Opponents of the Enbridge Line 3 pipeline are hoping they can convince the Biden administration to block the project, according to The Hill.
At the heart of the battle is a new segment of the pipeline that the company is calling a "replacement," though The Hill noted the new section will take a different route than the original.
Activists maintain the pipeline will interfere with tribal rights and negatively impact the climate. Supporters argue it will create jobs, while contributing to the nation’s energy supply.
The most immediate — if only temporary — resolution could come through the courts.

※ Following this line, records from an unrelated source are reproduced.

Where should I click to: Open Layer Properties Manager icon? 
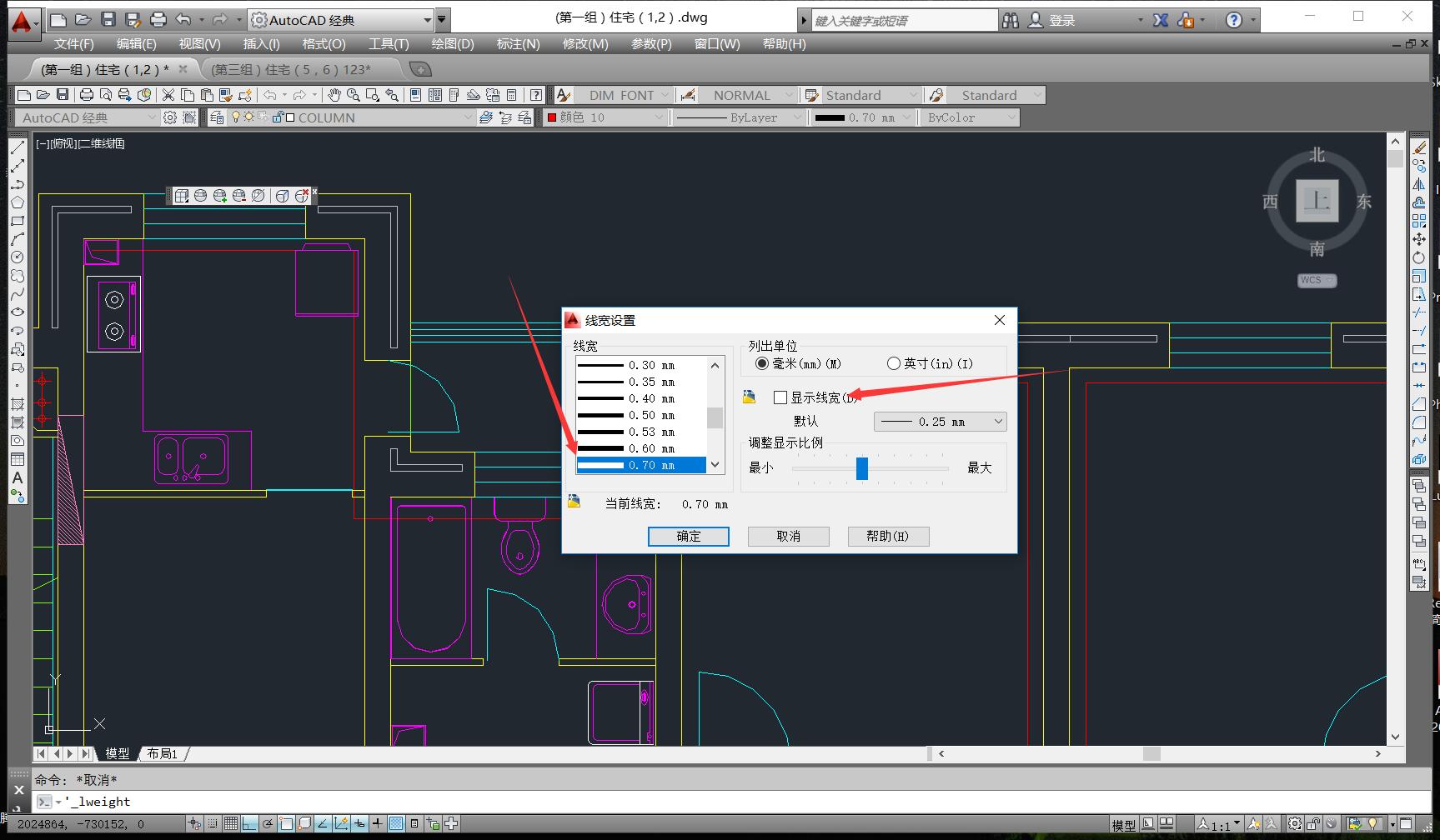click(x=217, y=118)
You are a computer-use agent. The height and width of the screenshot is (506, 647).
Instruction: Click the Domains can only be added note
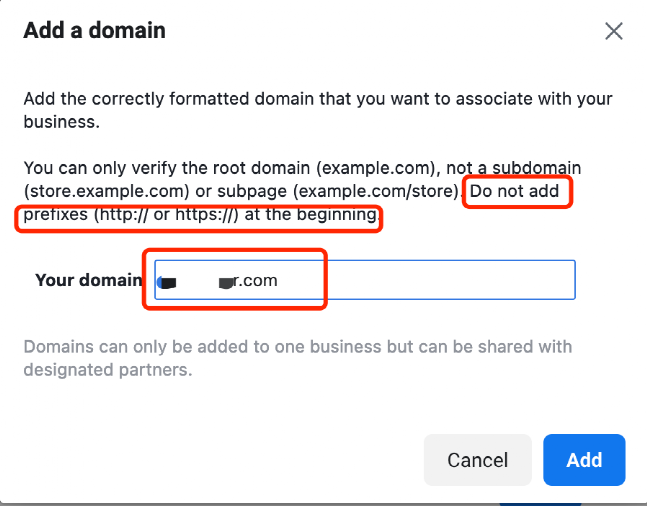(x=298, y=358)
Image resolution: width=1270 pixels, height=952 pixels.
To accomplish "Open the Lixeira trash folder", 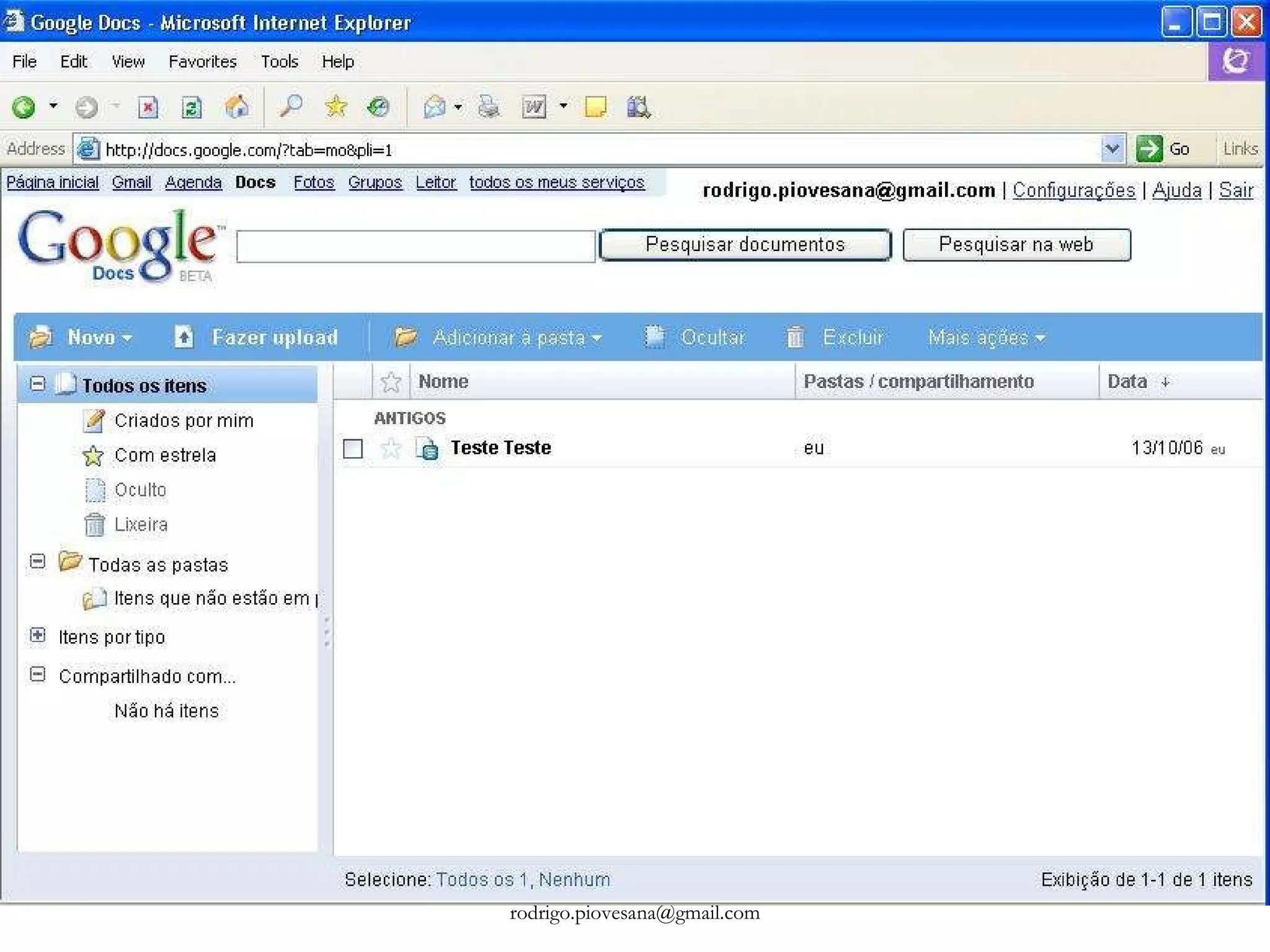I will coord(141,524).
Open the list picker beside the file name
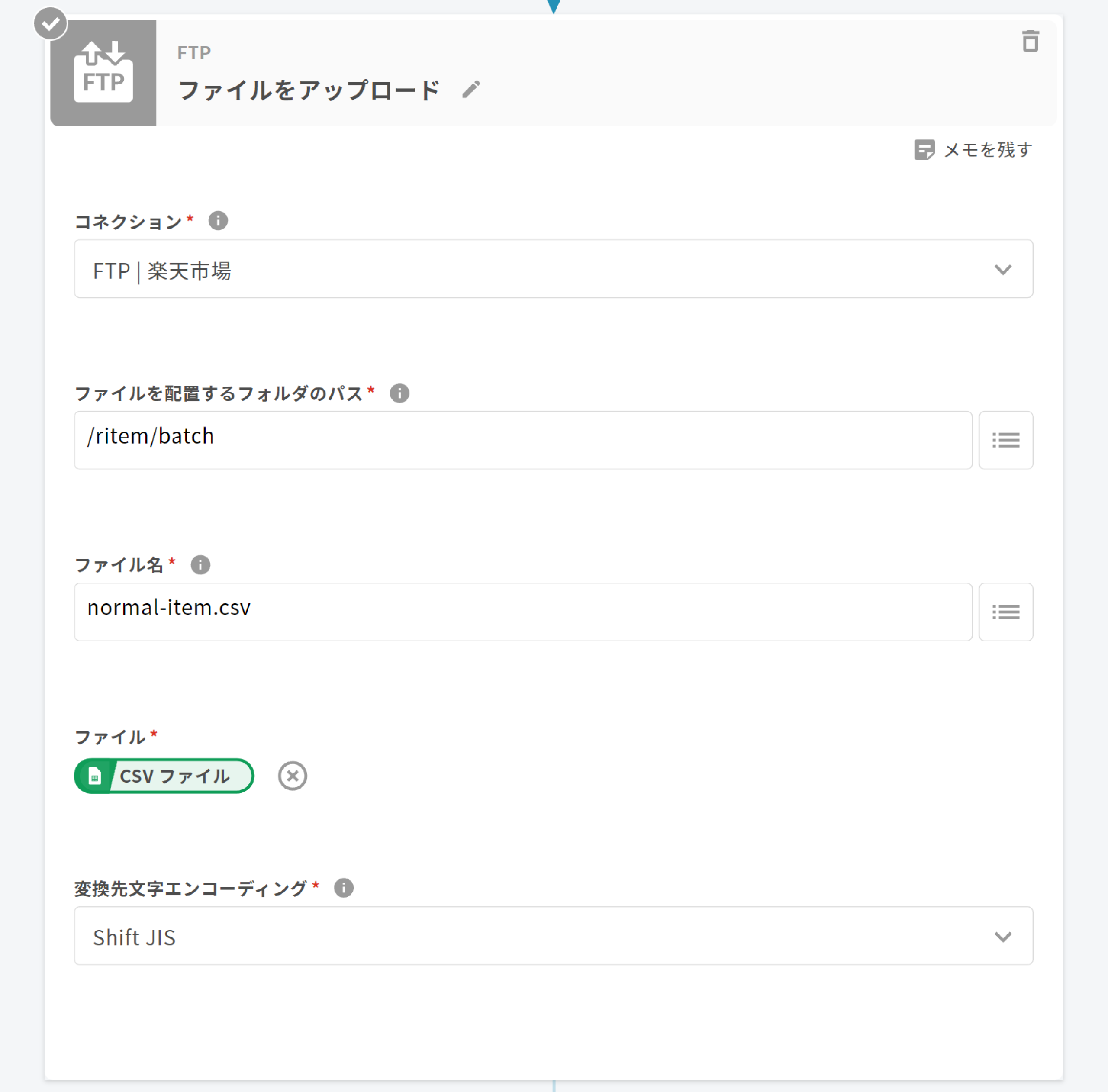 coord(1005,612)
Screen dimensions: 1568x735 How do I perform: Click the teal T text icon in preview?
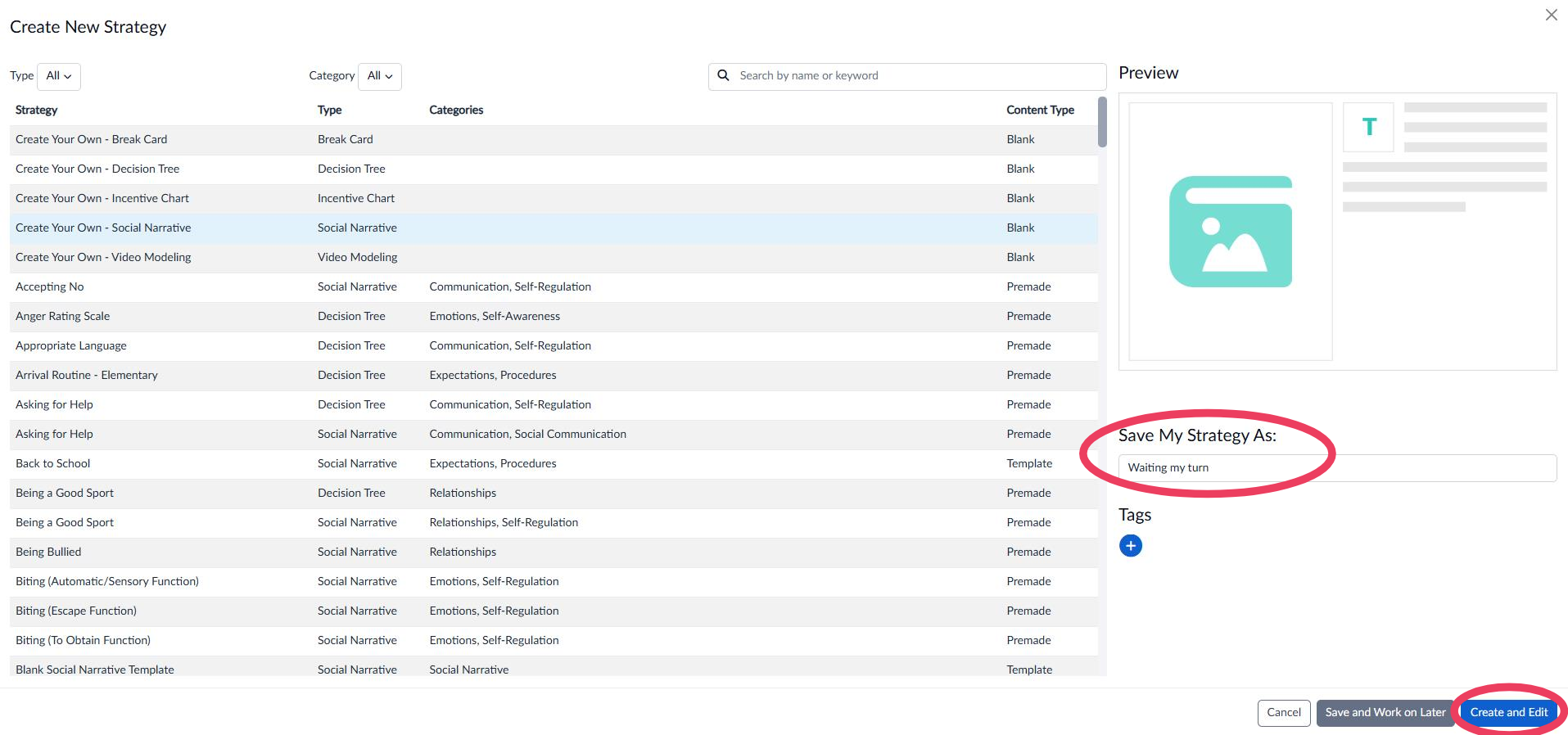(x=1368, y=127)
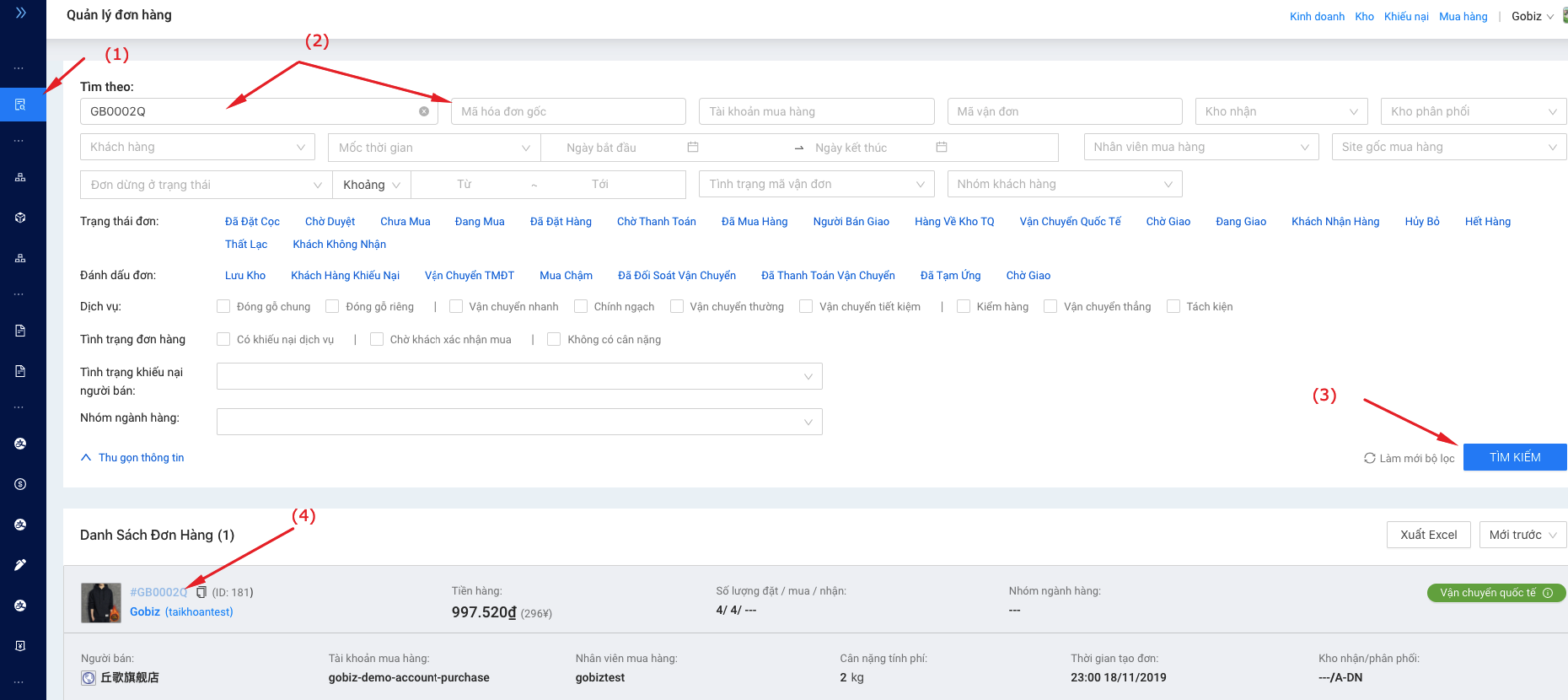Open order management icon in sidebar
The image size is (1568, 700).
20,105
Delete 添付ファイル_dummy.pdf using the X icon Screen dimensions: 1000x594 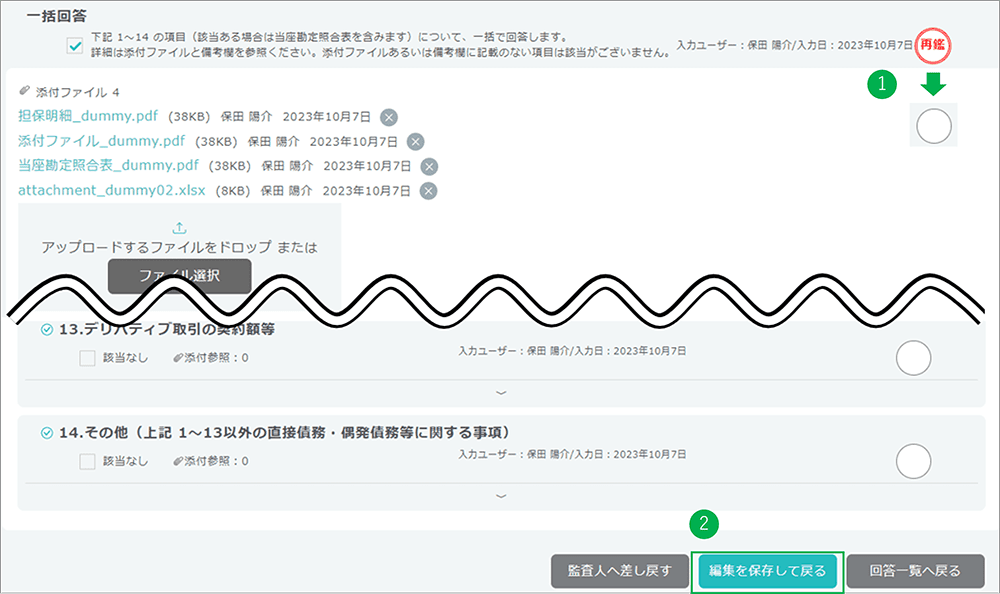pyautogui.click(x=415, y=141)
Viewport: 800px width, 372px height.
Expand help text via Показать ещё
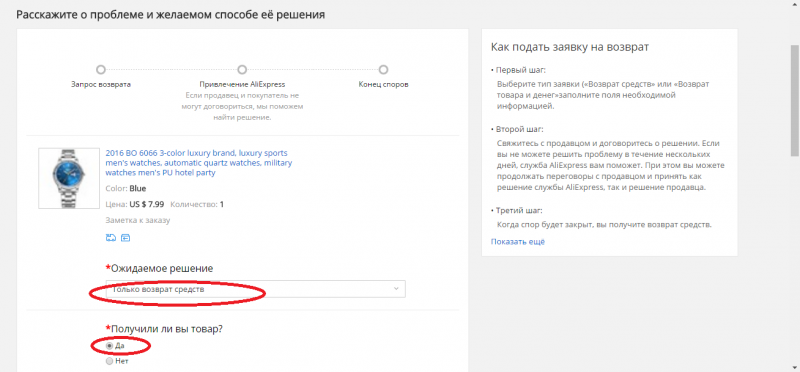[518, 242]
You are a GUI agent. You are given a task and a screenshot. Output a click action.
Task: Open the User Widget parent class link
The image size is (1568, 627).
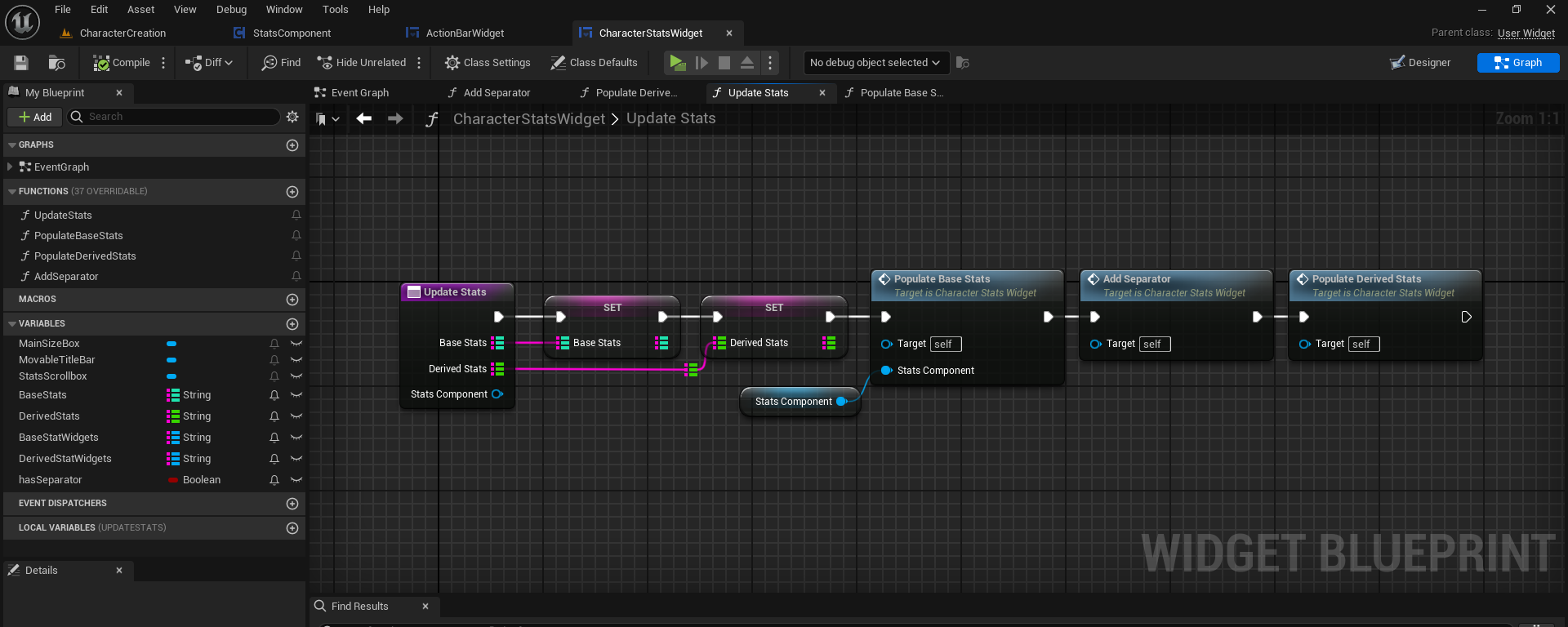[1526, 33]
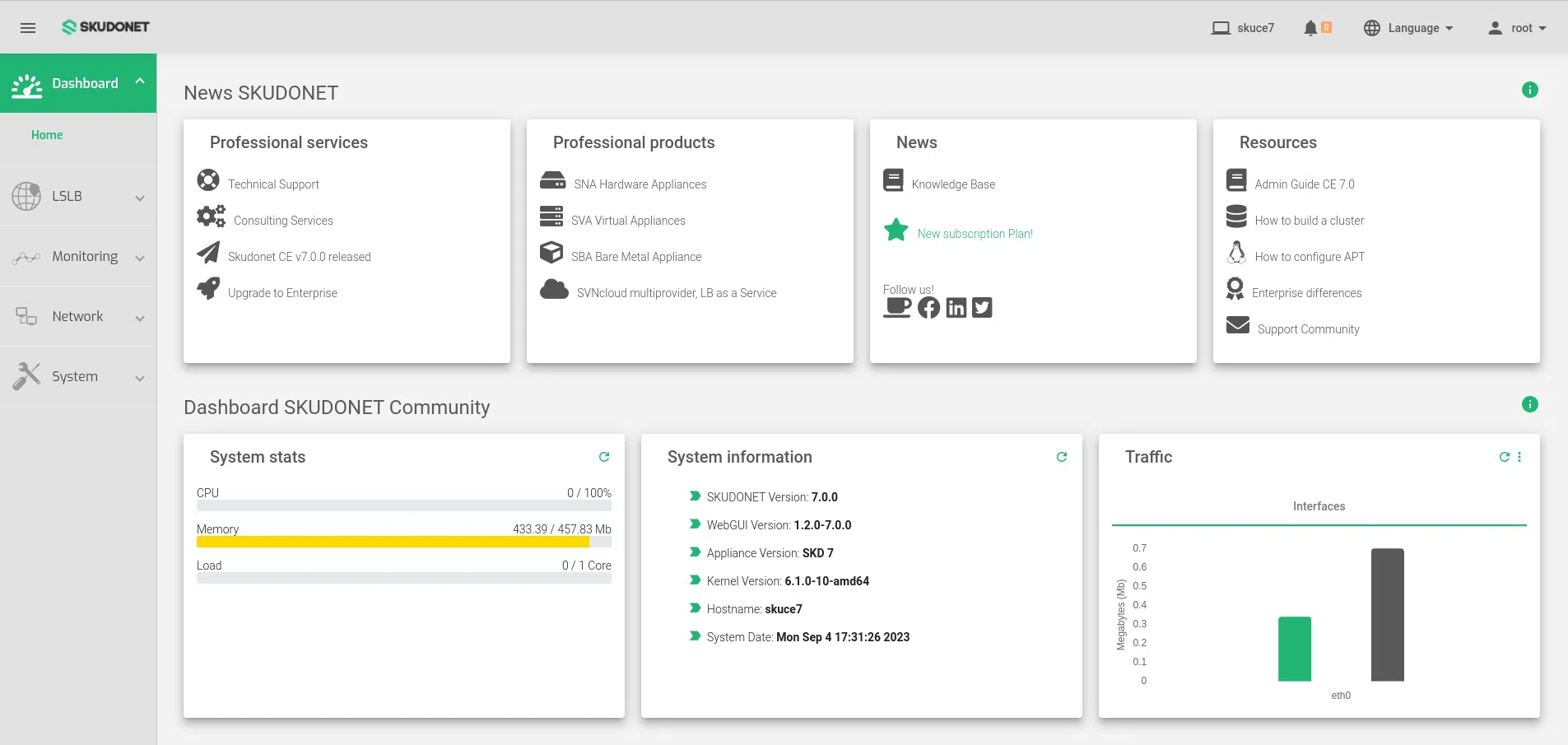Open the LinkedIn follow icon
Image resolution: width=1568 pixels, height=745 pixels.
956,308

A three-judge Minnesota Court of Appeals panel questioned Enbridge and the Minnesota Public Utilities Commission on Tuesday about whether there will be long-term demand for oil brought in by the pipeline. Two of the judges expressed doubt the company and PUC properly considered this aspect, according to the Duluth News Tribune.
The activists charge that PUC made a mistake in granting the project’s certificate because Enbridge failed to demonstrate the necessary demand for the oil.
The newspaper said Judges Lucinda Jesson and Peter Reyes Jr. challenged PUC attorney Jason Marisam on why the commission seemed to rely on available supply instead of the demand from refineries through 2035.
"You're talking past history," Reyes said. "So if I hear what you're saying by omission is that there is no forecast demand data with respect to refineries."
The Hill noted an administrative law judge found the replacement pipeline could add the equivalent of 193 million more tons of carbon dioxide to the atmosphere when compared with the existing Line 3, a calculation that alarms climate activists.
"Our way of life is entirely dependent on this water and this wild rice and this land," said Winona LaDuke, head of the environmental group Honor the Earth and member of the White Earth Band of Ojibwe.
Protests against the pipeline have swelled at times to several hundred people, including actress Jane Fonda, according to The Hill. Some activists have chained themselves to a piece of the pipeline.
"It’s a $9 billion project because a bunch of people chain themselves to equipment and a bunch of us stood out there," LaDuke said. "By this summer, there will just be more in numbers."
More than 350 pipeline critics wrote to Biden earlier this month and urged him to immediately reevaluate and suspend or revoke the Army Corps permit.
Asked about Line 3, a White House spokesperson told The Hill the Biden administration will evaluate infrastructure proposals based on energy needs, if the projects will help the country reach a goal of carbon neutrality by 2050, and if the plan is likely to create union jobs.
The spokesperson didn't directly address the Line 3 project.